Important Design/Problem Solving Techniques

• Brute Force/Exhaustive
• Greedy
• Divide and Conquer
• Decrease and Conquer
• Transform and Conquer
• Space and Time Tradeoff
• Dynamic Programming
• Iterative Improvement
• Backtracking
• Branch and Bound

Fundamental Data Structures

• List
  • Array
  • Linked List
  • String
• Stack
• Queue
• Priority Queue/Heap
• Graph
• Tree
• Set
• Dictionary

The Analysis Framework

Issues:

• Correctness

• Time Efficiency and Space Efficiency

  • Time efficiency (also called time complexity) is a measure of how fast an algorithm in question runs.
  • Space efficiency (also called space complexity) is a measure of the amount of extra memory required by the algorithm in addition to the space needed for its input and output.

• Optimality

Approaches

• Theoretical Analysis (with math)

  • Time efficiency is analyzed by determining the number of repetitions of the basic operation as a function of input size
    • Basic operation: the operation that contributes most toward the running time of the algorithm

  $T(n) \approx c_{op}C(n)$

  where $T(n)$ is the running time
  $n$ is the input size
  $c_{op}$ is the execution time for the basic operation
  and $C(n)$ is the number of times basic operation is executed.

  • Examples:

  Problem	Input Size	Basic Op
  Searching for key in a list of $n$ items	Number of list's items	Key comparison
  Multiplication of two matrices	matrix dimensions or total number of elements	Multiplication of two numbers
  Checking primality of a given integer $n$	$n$'s size = number of digits (say in binary representation)	Division
  Typical graph problem	Number of nodes and/or edges	Visiting a node or traversing an edge

• Empirical Analysis

  • Select a specific (typical) sample of inputs
  • Use physical unit of time (e.g. milliseconds) or count actual number of basic operation executions
  • Analyze the empirical data

• For some algorithms, efficiency depends on input form

  • Worst case - $C_{worst}(n)$ = maximum over inputs of size $n$
  • Best case - $C_{best}(n)$ = minimum over inputs of size $n$
  • Average case - $C_{ave}(n)$ = "average" over inputs of size $n$
    • Number of times the basic operation will be executed on typical input
    • NOT the average of worst and best case
    • Expected number of basic operations is considered as a random variable under some assumption about the proability distribution of all possible inputs

Sequential Search Example

Search for a given value in an array

SequentialSearch
Input: An array, $A$, of length $n$ and a search key $K$
Output: The index of the first element of $A$ that matches $K$ or $-1$ if there are no matching elements

  i <- 0
  while i < n and A[i] != K do
    i <- i + 1
  if i < n
    return i
  else
    return - 1

• Worst case: $C_{worst}(n) = n$
  Analyze the algorithm to see what kind of inputs yield the largest value of the basic operation's count $C(n) among all possible inputs of size$n$. Clearly in this case$C_{worst}(n) = n$ if counting key comparisons.

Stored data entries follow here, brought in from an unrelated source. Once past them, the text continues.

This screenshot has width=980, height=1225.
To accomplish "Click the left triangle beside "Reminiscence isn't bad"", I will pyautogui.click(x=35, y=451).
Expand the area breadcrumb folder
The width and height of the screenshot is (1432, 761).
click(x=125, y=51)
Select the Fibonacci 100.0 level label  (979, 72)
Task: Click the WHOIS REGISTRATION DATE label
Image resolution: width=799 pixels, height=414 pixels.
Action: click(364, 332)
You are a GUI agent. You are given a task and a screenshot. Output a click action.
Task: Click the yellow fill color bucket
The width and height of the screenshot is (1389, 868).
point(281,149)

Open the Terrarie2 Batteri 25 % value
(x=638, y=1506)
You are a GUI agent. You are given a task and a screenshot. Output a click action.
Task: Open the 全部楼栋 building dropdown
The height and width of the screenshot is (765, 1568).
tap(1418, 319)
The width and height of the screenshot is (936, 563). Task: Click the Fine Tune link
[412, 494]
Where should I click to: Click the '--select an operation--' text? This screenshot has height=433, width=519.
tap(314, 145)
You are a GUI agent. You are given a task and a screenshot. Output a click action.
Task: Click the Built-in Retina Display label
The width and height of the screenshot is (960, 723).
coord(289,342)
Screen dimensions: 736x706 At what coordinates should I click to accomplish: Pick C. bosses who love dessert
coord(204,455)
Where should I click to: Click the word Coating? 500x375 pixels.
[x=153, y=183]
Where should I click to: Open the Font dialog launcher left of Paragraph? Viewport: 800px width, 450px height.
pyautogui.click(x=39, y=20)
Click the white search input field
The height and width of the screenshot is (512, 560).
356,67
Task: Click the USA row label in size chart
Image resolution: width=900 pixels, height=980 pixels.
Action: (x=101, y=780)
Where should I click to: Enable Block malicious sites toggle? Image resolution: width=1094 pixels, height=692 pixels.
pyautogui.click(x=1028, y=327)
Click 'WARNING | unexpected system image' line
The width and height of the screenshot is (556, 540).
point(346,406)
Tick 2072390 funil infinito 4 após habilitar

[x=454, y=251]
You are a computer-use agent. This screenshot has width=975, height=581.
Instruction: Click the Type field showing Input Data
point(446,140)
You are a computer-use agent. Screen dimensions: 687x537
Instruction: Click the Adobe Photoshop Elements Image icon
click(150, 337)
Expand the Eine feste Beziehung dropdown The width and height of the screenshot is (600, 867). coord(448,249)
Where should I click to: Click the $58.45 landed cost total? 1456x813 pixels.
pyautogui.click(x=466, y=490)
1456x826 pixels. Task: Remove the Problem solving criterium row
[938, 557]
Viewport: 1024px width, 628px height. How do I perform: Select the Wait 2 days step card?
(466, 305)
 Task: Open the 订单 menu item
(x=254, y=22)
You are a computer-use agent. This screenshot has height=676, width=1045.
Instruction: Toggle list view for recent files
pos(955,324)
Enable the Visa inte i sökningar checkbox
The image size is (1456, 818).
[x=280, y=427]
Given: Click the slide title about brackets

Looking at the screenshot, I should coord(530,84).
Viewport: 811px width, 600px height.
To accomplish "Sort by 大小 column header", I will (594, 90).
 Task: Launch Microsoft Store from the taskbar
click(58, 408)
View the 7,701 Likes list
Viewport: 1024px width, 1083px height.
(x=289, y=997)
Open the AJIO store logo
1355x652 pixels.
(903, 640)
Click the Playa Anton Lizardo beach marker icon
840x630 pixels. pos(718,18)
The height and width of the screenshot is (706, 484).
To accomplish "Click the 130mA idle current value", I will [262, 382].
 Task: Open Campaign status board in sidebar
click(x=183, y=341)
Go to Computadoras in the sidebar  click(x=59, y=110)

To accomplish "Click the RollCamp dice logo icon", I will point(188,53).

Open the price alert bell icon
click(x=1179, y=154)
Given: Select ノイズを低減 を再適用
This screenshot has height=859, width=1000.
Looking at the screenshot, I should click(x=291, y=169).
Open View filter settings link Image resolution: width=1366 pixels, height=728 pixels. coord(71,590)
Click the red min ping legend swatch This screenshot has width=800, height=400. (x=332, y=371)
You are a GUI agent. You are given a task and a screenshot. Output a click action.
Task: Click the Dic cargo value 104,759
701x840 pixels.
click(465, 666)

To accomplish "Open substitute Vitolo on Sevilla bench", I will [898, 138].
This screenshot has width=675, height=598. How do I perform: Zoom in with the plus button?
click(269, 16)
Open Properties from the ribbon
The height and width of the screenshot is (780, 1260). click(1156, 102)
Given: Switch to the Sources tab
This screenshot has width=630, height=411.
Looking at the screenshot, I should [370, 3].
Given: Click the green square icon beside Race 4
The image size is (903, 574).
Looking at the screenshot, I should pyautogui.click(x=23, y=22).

• Best case: $C_{best}(n) = 1$

• Average case:
  To analyze the algorithm's average case efficiency we must make some assumptions about possible inputs of size $n$.
  (a) Assume the probability of a successful search is equal to $p$ $(0 \leq p \leq 1)$
  (b) the probability of the first match occurring in the $i$th position of the list is the same for every $i$

  In the case of a successful search, the probability of the first match occurring in the $i$th position is $\frac{p}{n}$ for every $i$, and the number of comparisons is $i$. In the case of unccessful match, the # of comparisons is $n$ with the probability of such a search being $(1-p)$.

  • $C_{ave}(n) = n(1-p) + [1\frac{p}{n} + 2\frac{p}{n} + ... + i\frac{p}{n} + ... + n\frac{p}{n}]$
    $=\sum_{i=1}^{n}i\frac{p}{n} + n(1-p)$
    $=\frac{p}{n}\sum_{i=1}^{n}i + n(1-p)$
    $=\frac{p}{n} \cdot \frac{n(n+1)}{2} + n(1-p)$
    $=\frac{p(n+1)}{2} + n(1-p)$

  • Is average case important? YES! But rarely easy to do. Probabilistic assumptions are hard to verify.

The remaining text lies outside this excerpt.